Task instructions
Transcribe the following records in full, exactly as shown.
----------
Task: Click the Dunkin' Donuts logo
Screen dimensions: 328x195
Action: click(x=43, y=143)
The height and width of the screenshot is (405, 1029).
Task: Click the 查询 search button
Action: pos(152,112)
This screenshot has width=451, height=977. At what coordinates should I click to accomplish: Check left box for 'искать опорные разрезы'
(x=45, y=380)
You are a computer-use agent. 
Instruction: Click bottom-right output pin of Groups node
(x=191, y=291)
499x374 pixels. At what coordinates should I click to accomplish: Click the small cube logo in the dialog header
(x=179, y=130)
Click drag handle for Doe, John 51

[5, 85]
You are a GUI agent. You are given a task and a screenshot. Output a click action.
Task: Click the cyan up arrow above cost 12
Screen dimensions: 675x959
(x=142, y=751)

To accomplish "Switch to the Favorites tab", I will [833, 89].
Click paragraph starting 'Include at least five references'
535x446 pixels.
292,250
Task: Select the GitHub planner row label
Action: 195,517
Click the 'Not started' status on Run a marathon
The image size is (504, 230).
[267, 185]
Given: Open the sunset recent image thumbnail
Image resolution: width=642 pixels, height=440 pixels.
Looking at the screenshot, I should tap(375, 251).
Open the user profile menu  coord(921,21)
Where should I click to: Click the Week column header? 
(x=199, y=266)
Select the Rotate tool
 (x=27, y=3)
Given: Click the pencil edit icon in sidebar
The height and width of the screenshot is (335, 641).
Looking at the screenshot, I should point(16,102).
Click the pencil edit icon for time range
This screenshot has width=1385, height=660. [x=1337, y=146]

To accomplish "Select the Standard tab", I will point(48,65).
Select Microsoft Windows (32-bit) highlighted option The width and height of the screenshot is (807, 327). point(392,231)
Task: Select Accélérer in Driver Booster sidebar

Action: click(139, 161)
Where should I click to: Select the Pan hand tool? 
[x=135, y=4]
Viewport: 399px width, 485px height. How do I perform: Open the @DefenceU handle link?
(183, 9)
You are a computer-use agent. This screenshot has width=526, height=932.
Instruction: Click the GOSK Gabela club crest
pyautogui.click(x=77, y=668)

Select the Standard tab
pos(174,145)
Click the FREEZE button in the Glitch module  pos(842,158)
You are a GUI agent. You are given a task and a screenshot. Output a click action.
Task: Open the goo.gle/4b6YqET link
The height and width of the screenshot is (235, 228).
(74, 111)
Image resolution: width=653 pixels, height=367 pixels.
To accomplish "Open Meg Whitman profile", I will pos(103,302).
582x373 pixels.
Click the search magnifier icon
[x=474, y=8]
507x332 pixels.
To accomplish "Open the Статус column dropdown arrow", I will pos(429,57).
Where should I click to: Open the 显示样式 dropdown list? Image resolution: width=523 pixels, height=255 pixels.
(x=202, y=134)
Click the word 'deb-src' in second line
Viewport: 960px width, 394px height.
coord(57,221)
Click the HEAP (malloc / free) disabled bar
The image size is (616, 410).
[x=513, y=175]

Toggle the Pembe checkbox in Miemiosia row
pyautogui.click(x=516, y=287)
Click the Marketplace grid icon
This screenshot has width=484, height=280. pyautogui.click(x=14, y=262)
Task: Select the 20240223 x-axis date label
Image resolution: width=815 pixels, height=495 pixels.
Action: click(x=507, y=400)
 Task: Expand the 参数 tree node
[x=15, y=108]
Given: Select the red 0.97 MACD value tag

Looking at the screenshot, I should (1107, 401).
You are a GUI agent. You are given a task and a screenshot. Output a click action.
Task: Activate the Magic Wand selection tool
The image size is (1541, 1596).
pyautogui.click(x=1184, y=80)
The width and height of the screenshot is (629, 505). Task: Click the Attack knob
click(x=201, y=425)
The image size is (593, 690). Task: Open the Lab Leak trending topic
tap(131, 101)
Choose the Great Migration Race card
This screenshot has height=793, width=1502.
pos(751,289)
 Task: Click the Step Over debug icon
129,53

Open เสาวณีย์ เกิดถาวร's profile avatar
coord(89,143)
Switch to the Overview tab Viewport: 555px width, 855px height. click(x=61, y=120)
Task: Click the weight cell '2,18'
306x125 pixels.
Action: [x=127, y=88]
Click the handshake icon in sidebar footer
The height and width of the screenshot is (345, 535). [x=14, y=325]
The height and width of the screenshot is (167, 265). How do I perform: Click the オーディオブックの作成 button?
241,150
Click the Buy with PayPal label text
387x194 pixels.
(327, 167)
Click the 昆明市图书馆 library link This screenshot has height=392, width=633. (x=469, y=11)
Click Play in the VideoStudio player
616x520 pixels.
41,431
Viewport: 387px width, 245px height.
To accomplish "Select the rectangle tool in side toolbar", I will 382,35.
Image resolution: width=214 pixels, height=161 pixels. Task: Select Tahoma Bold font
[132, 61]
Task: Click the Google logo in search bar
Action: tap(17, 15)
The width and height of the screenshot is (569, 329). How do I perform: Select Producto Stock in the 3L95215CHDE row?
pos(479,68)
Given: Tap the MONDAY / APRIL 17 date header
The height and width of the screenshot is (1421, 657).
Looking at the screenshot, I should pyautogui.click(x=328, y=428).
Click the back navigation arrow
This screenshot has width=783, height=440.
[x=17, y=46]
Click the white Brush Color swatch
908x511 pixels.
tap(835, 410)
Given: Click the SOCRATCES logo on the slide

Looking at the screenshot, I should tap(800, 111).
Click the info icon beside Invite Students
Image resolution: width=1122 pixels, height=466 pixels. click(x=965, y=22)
----------
Answer section
Task: Click the Dunkin' Donuts logo
Screen dimensions: 328x195
Action: click(x=43, y=143)
The height and width of the screenshot is (405, 1029).
Task: Click the 查询 search button
Action: pos(152,112)
This screenshot has width=451, height=977. At what coordinates should I click to accomplish: Check left box for 'искать опорные разрезы'
(x=45, y=380)
You are a computer-use agent. 
Instruction: Click bottom-right output pin of Groups node
(x=191, y=291)
499x374 pixels. At what coordinates should I click to accomplish: Click the small cube logo in the dialog header
(x=179, y=130)
Click drag handle for Doe, John 51

[5, 85]
You are a GUI agent. You are given a task and a screenshot. Output a click action.
Task: Click the cyan up arrow above cost 12
Screen dimensions: 675x959
(x=142, y=751)

To accomplish "Switch to the Favorites tab", I will [833, 89].
Click paragraph starting 'Include at least five references'
535x446 pixels.
292,250
Task: Select the GitHub planner row label
Action: 195,517
Click the 'Not started' status on Run a marathon
The image size is (504, 230).
[267, 185]
Given: Open the sunset recent image thumbnail
Image resolution: width=642 pixels, height=440 pixels.
Looking at the screenshot, I should tap(375, 251).
Open the user profile menu  coord(921,21)
Where should I click to: Click the Week column header? 
(x=199, y=266)
Select the Rotate tool
 (x=27, y=3)
Given: Click the pencil edit icon in sidebar
The height and width of the screenshot is (335, 641).
Looking at the screenshot, I should point(16,102).
Click the pencil edit icon for time range
This screenshot has width=1385, height=660. [x=1337, y=146]

To accomplish "Select the Standard tab", I will point(48,65).
Select Microsoft Windows (32-bit) highlighted option The width and height of the screenshot is (807, 327). point(392,231)
Task: Select Accélérer in Driver Booster sidebar

Action: click(139, 161)
Where should I click to: Select the Pan hand tool? 
[x=135, y=4]
Viewport: 399px width, 485px height. How do I perform: Open the @DefenceU handle link?
(183, 9)
You are a computer-use agent. This screenshot has width=526, height=932.
Instruction: Click the GOSK Gabela club crest
pyautogui.click(x=77, y=668)

Select the Standard tab
pos(174,145)
Click the FREEZE button in the Glitch module  pos(842,158)
You are a GUI agent. You are given a task and a screenshot. Output a click action.
Task: Open the goo.gle/4b6YqET link
The height and width of the screenshot is (235, 228).
(74, 111)
Image resolution: width=653 pixels, height=367 pixels.
To accomplish "Open Meg Whitman profile", I will pos(103,302).
582x373 pixels.
Click the search magnifier icon
[x=474, y=8]
507x332 pixels.
To accomplish "Open the Статус column dropdown arrow", I will pos(429,57).
Where should I click to: Open the 显示样式 dropdown list? Image resolution: width=523 pixels, height=255 pixels.
(x=202, y=134)
Click the word 'deb-src' in second line
Viewport: 960px width, 394px height.
coord(57,221)
Click the HEAP (malloc / free) disabled bar
The image size is (616, 410).
[x=513, y=175]

Toggle the Pembe checkbox in Miemiosia row
pyautogui.click(x=516, y=287)
Click the Marketplace grid icon
This screenshot has width=484, height=280. pyautogui.click(x=14, y=262)
Task: Select the 20240223 x-axis date label
Image resolution: width=815 pixels, height=495 pixels.
Action: click(x=507, y=400)
 Task: Expand the 参数 tree node
[x=15, y=108]
Given: Select the red 0.97 MACD value tag

Looking at the screenshot, I should (1107, 401).
You are a GUI agent. You are given a task and a screenshot. Output a click action.
Task: Activate the Magic Wand selection tool
The image size is (1541, 1596).
pyautogui.click(x=1184, y=80)
The width and height of the screenshot is (629, 505). Task: Click the Attack knob
click(x=201, y=425)
The image size is (593, 690). Task: Open the Lab Leak trending topic
tap(131, 101)
Choose the Great Migration Race card
This screenshot has height=793, width=1502.
pos(751,289)
 Task: Click the Step Over debug icon
129,53

Open เสาวณีย์ เกิดถาวร's profile avatar
coord(89,143)
Switch to the Overview tab Viewport: 555px width, 855px height. click(x=61, y=120)
Task: Click the weight cell '2,18'
306x125 pixels.
Action: [x=127, y=88]
Click the handshake icon in sidebar footer
The height and width of the screenshot is (345, 535). [x=14, y=325]
The height and width of the screenshot is (167, 265). How do I perform: Click the オーディオブックの作成 button?
241,150
Click the Buy with PayPal label text
387x194 pixels.
(327, 167)
Click the 昆明市图书馆 library link This screenshot has height=392, width=633. (x=469, y=11)
Click Play in the VideoStudio player
616x520 pixels.
41,431
Viewport: 387px width, 245px height.
To accomplish "Select the rectangle tool in side toolbar", I will 382,35.
Image resolution: width=214 pixels, height=161 pixels. Task: Select Tahoma Bold font
[132, 61]
Task: Click the Google logo in search bar
Action: tap(17, 15)
The width and height of the screenshot is (569, 329). How do I perform: Select Producto Stock in the 3L95215CHDE row?
pos(479,68)
Given: Tap the MONDAY / APRIL 17 date header
The height and width of the screenshot is (1421, 657).
Looking at the screenshot, I should pyautogui.click(x=328, y=428).
Click the back navigation arrow
This screenshot has width=783, height=440.
[x=17, y=46]
Click the white Brush Color swatch
908x511 pixels.
tap(835, 410)
Given: Click the SOCRATCES logo on the slide

Looking at the screenshot, I should tap(800, 111).
Click the info icon beside Invite Students
Image resolution: width=1122 pixels, height=466 pixels. click(x=965, y=22)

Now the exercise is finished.